Die WM-Dritte hatte bei böigen Winden 3,74 Sekunden Rückstand auf die Bestzeit der Italienerin Johanna Schnarf, die wiederum 0,01 Sekunden vor Abfahrts-Olympiasiegerin Lindsey Vonn (USA) lag.

"Alles in allem ist es echt eine schwierige Abfahrt, vor allem der obere Abschnitt", sagte Höfl-Riesch, die darüber etwas überrascht war: "Alle haben gesagt, dass Sotschi so einfach und flach ist. Aber das ist es nicht, auch die flachen Teilstücke haben Tücken, es ist eine große Herausforderung."

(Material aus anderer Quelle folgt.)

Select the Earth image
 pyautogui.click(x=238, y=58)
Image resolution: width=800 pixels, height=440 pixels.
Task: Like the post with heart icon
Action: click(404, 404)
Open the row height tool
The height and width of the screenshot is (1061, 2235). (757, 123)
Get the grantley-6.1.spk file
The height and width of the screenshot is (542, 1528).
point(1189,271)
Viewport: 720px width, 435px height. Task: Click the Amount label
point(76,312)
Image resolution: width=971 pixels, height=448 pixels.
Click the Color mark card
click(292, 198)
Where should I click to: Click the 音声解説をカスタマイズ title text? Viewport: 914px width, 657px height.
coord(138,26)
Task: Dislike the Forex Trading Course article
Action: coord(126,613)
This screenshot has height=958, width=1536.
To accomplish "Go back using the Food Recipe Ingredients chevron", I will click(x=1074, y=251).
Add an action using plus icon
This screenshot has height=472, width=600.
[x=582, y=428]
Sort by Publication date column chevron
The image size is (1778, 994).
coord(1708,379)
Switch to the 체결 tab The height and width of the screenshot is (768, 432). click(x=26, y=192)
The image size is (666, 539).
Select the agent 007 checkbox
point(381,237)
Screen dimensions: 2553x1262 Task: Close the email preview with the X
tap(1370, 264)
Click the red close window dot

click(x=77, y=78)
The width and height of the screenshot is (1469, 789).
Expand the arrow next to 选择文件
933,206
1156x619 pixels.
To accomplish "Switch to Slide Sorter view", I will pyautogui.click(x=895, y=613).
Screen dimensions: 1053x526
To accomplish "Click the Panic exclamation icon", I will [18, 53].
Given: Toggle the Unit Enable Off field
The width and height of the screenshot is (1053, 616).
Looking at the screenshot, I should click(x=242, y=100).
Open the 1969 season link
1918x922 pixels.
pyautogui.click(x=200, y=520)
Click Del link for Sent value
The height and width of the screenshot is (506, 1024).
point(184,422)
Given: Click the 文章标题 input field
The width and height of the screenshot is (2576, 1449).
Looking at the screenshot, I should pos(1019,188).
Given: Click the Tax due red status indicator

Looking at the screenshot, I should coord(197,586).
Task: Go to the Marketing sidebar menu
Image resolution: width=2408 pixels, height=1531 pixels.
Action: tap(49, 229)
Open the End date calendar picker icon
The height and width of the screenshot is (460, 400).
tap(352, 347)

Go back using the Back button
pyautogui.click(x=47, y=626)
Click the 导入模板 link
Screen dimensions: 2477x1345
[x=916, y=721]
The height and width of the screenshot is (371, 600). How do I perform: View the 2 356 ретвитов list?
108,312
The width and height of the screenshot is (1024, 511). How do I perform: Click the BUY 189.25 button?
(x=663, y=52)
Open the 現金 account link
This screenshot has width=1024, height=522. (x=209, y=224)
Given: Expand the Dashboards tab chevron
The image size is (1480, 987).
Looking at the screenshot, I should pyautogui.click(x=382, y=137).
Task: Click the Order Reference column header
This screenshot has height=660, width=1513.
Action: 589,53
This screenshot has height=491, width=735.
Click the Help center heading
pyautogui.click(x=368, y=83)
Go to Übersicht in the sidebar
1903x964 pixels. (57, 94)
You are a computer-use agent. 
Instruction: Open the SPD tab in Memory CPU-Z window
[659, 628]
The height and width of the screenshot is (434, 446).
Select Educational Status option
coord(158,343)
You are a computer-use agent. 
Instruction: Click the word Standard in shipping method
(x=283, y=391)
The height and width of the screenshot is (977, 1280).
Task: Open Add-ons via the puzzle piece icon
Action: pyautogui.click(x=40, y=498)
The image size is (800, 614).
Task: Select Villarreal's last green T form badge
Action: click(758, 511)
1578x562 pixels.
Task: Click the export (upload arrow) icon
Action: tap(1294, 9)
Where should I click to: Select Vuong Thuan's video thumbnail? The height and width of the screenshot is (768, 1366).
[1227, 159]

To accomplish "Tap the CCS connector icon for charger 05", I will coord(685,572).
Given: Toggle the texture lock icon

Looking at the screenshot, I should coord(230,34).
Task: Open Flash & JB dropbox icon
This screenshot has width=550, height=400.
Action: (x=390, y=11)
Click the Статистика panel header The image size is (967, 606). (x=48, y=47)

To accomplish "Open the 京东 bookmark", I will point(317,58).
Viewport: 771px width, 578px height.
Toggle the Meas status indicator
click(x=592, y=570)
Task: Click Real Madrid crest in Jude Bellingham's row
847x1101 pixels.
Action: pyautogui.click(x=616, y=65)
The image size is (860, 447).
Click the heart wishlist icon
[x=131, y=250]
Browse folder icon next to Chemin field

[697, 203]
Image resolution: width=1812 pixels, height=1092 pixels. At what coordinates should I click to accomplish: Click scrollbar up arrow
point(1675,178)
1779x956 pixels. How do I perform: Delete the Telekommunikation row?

Überraschend stark zeigte sich Veronique Hronek (Unterwössen) als Vierte. Jedoch lag die 20-Jährige, die den unteren Teil der Piste von einem Europacup im vergangenen Winter kannte, schon 1,85 Sekunden zurück.

Viktoria Rebensburg (Kreuth/2,51) wurde Sechste, Lena Dürr (Gemering/6,16) kam auf Platz 45.

Renndirektor Atle Skardal hatte die Läuferinnen nach den ersten beiden Starterinnen - Schnarf und die drittplatzierte Norwegerin Lotte Smiseth Sejersted - aufgefordert, wegen des Windes das Tempo zu dosieren.

"Es war ein richtiger Test, die Ergebnisse sind wenig aussagekräftig", sagte Höfl-Riesch deshalb. Allein Vonn betonte, sie habe trotzdem Gas gegeben. "Die Trainer meinten: Wenn du den Wind spürst, mach langsam. Aber ich habe nicht langsam gemacht."